(Data extracts Opens)

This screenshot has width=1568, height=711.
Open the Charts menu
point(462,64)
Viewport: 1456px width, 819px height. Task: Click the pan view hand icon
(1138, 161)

(Data extracts Closes)

Description of the task => Give the entries again exactly, every one.

Response to this exercise =>
This screenshot has width=1568, height=711.
Open the Charts menu
point(462,64)
Viewport: 1456px width, 819px height. Task: Click the pan view hand icon
(1138, 161)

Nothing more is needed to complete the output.